Some are probably already saying, “See you next year” to Christmas 2015. But Christmas is still ticking away—it is only the fourth day. Christmas is one of those events that keeps on ticking through the labyrinth of time. Christmas was the moment in the life of Israel in which a baby was born. In this baby many saw that for which their hearts had hungered and their dreams had foretold. He grew to adulthood and exhibited in word and deed a fresh new quality of the age-old response of the spirit of man to the call of God.

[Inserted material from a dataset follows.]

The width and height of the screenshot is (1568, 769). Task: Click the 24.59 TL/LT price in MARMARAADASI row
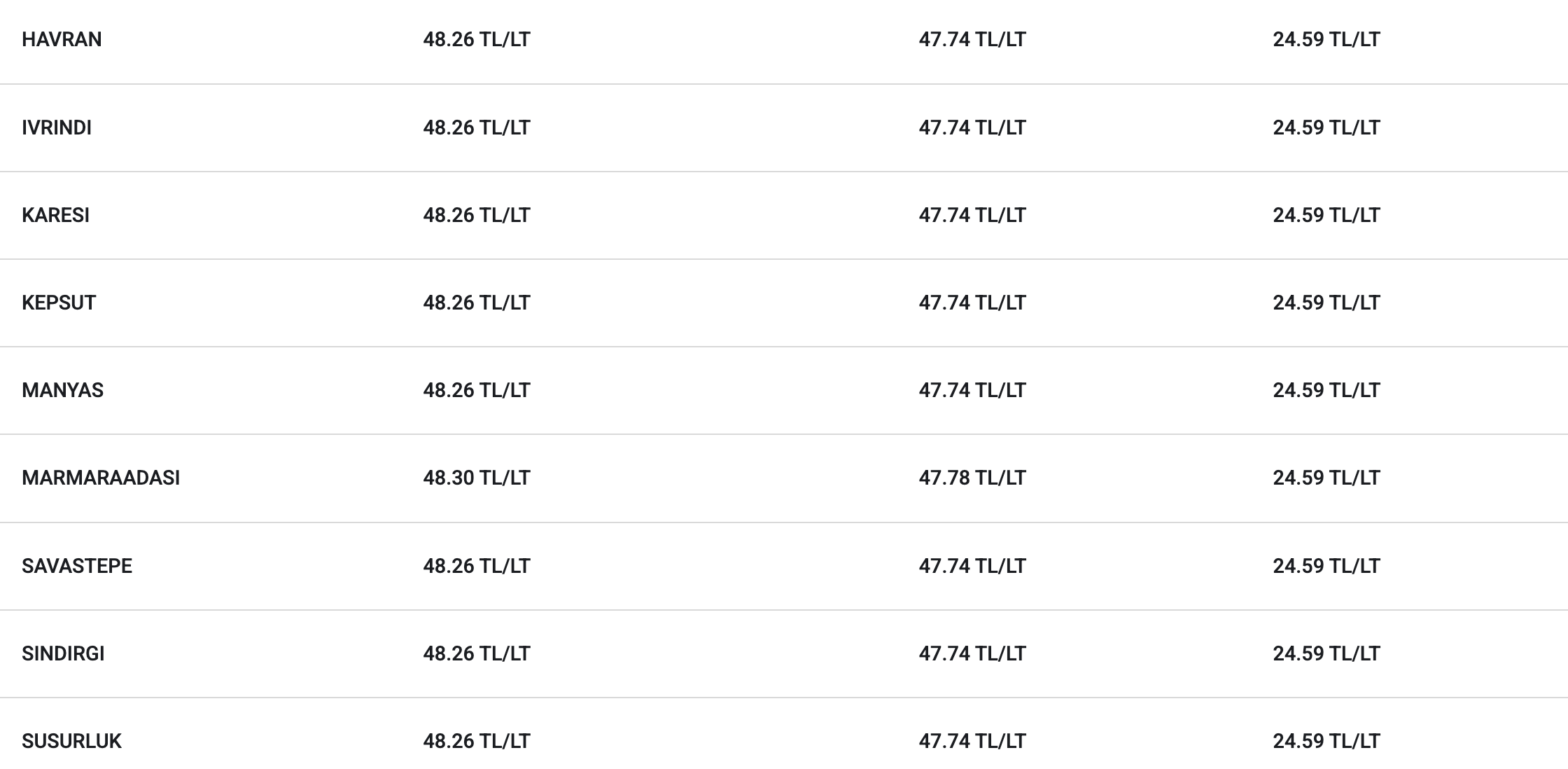[1326, 478]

God was the center of his life. “His was a vision,” writes Thurman, “of a great creative ideal that all men [and women] are children of God, that the normal relation of one person to another is love (anything else is against life), and that there is a Personal Power, God, equally available to rich and poor, to Jew and Gentile, to men and women, to the wise and the foolish, to the just and the unjust.”
For some of us, Christmas was and continues to be, a turning point in human history marking the moment when a new meaning was given to the promises of old: The eyes of the blind are opened, the captives set free, and the dream has become a real possibility—a “friendly world of friendly folk beneath a friendly sky.”
|Astronomical 14th Century Clock in Prague|
Christmas announces that there is a Presence in this world, a Light that lighteth every man and woman that cometh into this world. Within my heart and yours, in the heart of every new baby born, the ticking goes on and will go on until the dream is fulfilled. You can’t say to Christmas, “See you next year!” Christmas is still ticking.